Towards asynchronous programming

Rule(s)
Example Promise.Cpp.zip 
// '.h' file:
class Image {
    static std::list<std::launch> _Start; // Benchmarking only...
    static std::list<std::launch> _End; // Benchmarking only...
    static std::mutex _Mutex; // Benchmarking only...

    const std::string _file_name;
public:
    Image(std::string&&);
    std::string process(const std::launch&) noexcept(false);
};
// '.cpp' file:
std::string Image::process(const std::launch& launch) noexcept(false) {
    
    std::string start = launch == std::launch::deferred ? "Deferred" :
        launch == (std::launch::async | std::launch::deferred) ? "Default" :
        launch == std::launch::async ? "Async" : "?";
    start += " (start)";
    {
        const std::lock_guard<std::mutex> critical_section(_Mutex);
        _Start.push_back(launch);
        for (std::launch launch : _Start) {
            start += " < ";
            start += launch == std::launch::deferred ? "Deferred" :
                launch == (std::launch::async | std::launch::deferred) ? "Default" :
                launch == std::launch::async ? "Async" : "?";
        }
    } // 'mutex' is released at 'critical_section' destruction time

    std::size_t size = 0;
    try {
		std::ifstream ifstream(_file_name, std::ios::binary | std::ios::in);
		assert(ifstream.is_open());
		std::filebuf* buffer = ifstream.rdbuf();
		assert(buffer);
		// Get file size by setting internal position to relative position and returns new position:
		size = buffer->pubseekoff(0, ifstream.end, ifstream.in);
		// Set internal position to absolute position (very beginning):
		std::size_t position = buffer->pubseekpos(0, ifstream.in);
		assert(position == 0);
		// Allocate 'memory' to contain file data
		char* memory = new char[size];
		// Fill in 'memory' with file data:
		buffer->sgetn(memory, size);
		// 'ifstream' is automatically closed at destruction time:
		// ifstream.close();
		// Write file data to stdout:
		std::cout.write(memory, size);
		delete[] memory;
    }
    catch (std::ifstream::failure & failure) { … }

    std::string end = launch == std::launch::deferred ? "Deferred" :
        launch == (std::launch::async | std::launch::deferred) ? "Default" :
        launch == std::launch::async ? "Async" : "?";
    end += " (end)";
    {
        const std::lock_guard<std::mutex> critical_section(_Mutex);
        _End.push_back(launch);
        for (std::launch launch : _Start) {
            end += " < ";
            end += launch == std::launch::deferred ? "Deferred" :
                launch == (std::launch::async | std::launch::deferred) ? "Default" :
                launch == std::launch::async ? "Async" : "?";
        }
    } // 'mutex' is released at 'critical_section' destruction time

    return start + " *** " + end;
}
…
Image image("Franck.jpg");
// Passed functions are each executed in a separate thread:
std::future<std::string> deferred_f = std::async(std::launch::deferred, std::bind(&Image::process, image, std::launch::deferred));
std::future<std::string> default_f = std::async(std::bind(&Image::process, image, std::launch::async | std::launch::deferred));
std::future<std::string> async_f = std::async(std::launch::async, std::bind(&Image::process, image, std::launch::async));

std::string async_s = async_f.get(); // Blocking...
==*==
• [PARTS OF THE EXERCISE]:
a – In the asynchronous programming code, rewrite the part that opens with the words containing "Example Promise.Cpp.zip" and closes with "std::list<std::launch> _End; // Benchmarking only...", substituting "std::vector" for "std::list".
b – Answer these questions from the asynchronous programming code:
(i) What file name is passed to the Image constructor?
(ii) What text is appended to the start string right after the launch label is chosen?
(iii) Which future has get() called on it in the last line?
c – Carry on the asynchronous programming code from its last line.
The material that comes next has no connection to the asynchronous programming code.

• [COLLECTED DATA]:
==*==
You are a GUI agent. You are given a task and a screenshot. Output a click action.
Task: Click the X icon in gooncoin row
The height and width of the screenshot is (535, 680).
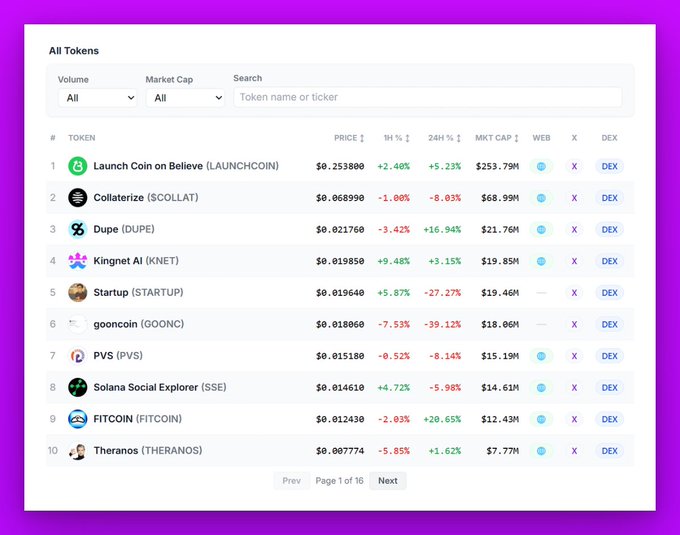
==*==
• [THE REPLIES]:
a –
Example Promise.Cpp.zip 
// '.h' file:
class Image {
    static std::vector<std::launch> _Start; // Benchmarking only...
    static std::vector<std::launch> _End; // Benchmarking only...

b –
(i) "Franck.jpg"
(ii) " (start)"
(iii) async_f

c –
std::string deferred_s = deferred_f.get(); // Blocking...
std::string default_s = default_f.get(); // Blocking...

std::cout << deferred_s << std::endl;
std::cout << default_s << std::endl;
std::cout << async_s << std::endl;

Promise

Rule(s)
  • The idea of “promise” pervades all programming language. It basically simplifies, even removes, the direct utilization of threads (“join” operations in particular). It is the best straightforward way of asynchronous programming for stream programming, big data processing, etc.
Example Promise.Cpp.zip 
// '.h' file:
#include <future> // 'std::promise'...
#include <string>

class Promise {
    std::promise<std::string> _p;
public:
    Promise();
    void request_Resource(std::string&&);
    std::string get_Resource();
};

// '.cpp' file:
Promise::Promise() {
    std::time_t t;
    // See also 'std::default_random_engine' at https://en.cppreference.com/w/cpp/numeric/random
    std::srand(static_cast<unsigned>(std::time(&t))); // Setup random suite...
}

std::string Promise::get_Resource() {
    std::future<std::string> f = _p.get_future(); // Blocking!
    std::string resource_name = f.get();
    std::cout << "'get_Resource' ends for " << resource_name << std::endl;
    return resource_name;
}

void Promise::request_Resource(std::string&& resource_name) {
    // This is a job that takes time to compute some value...
    int wait_for = std::abs(std::rand() % 5000 + 1); // Between 1 and 5000...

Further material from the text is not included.